Shock opera: Tannhauser too much for some
Shock opera: Tannhauser too much for some

An opera in Germany has been cancelled after only one performance amid a Nazi storm.

Some audience members at Dusseldorf opera house were so traumatised they fell ill during 'Tannhauser' by Wagner - Adolf Hitler's favourite composer.

Scenes included Jews being sent in to gas chambers by Nazi soldiers and on-the-spot executions of deportees.

Tannhauser usually begins in an erotic idyll featuring lead character Venus frolicking naked with nymphs.

One critic watching in the theatre on opening night said Burkhard C. Kosminski's interpretation took the audience to the "brink."

Theatre buff Ulrike Gondorf described one disturbing scene: "All these very different people - young and old - were visible in glass chambers, behind glass walls; suddenly smoke, steam, fog streamed in, and they were all lying on the ground.

"The image of the gas chambers was certainly very strongly present, and you noticed immediately how the tension mounted in the room, how the people found this image very trying,"

Burkhard Kosminksi
Burkhard Kosminksi

Tanhauser was Kosminski's first go at opera and judging by the critical reception, he may have to wait a while for another try. A chorus of boos and cheers from guests drowned out the actors on opening night.

During "intensive talks" after the show, Kosminski refused to tone down the content and prevent an audience exodus at future performances.

Managers said they were powerless to order him to edit the production under laws on artistic freedom.

So they pulled the production from the schedule completely and replaced it with a concert version of Tannhauser - minus the controversial staging.

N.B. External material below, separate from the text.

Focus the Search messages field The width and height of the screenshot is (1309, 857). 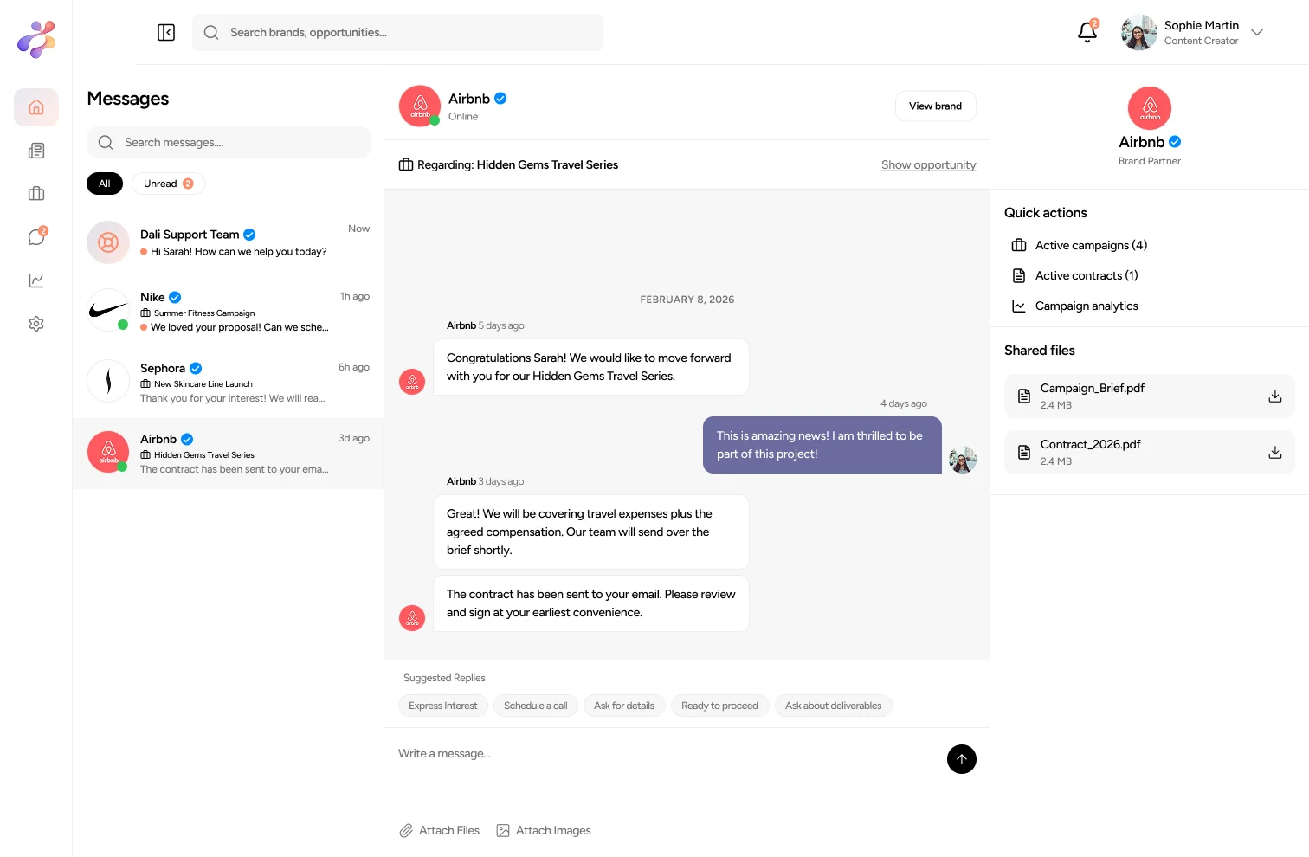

In a statement the Dusseldof theatre said: "We react with the greatest of concern to the fact that some scenes, especially the very realistic depiction of execution at gun point, led to such a strong physical and psychological impact on numerous visitors, that they had to seek medical attention afterwards.

"I believe this, at the least should have served as a clear indication of a beginner at work."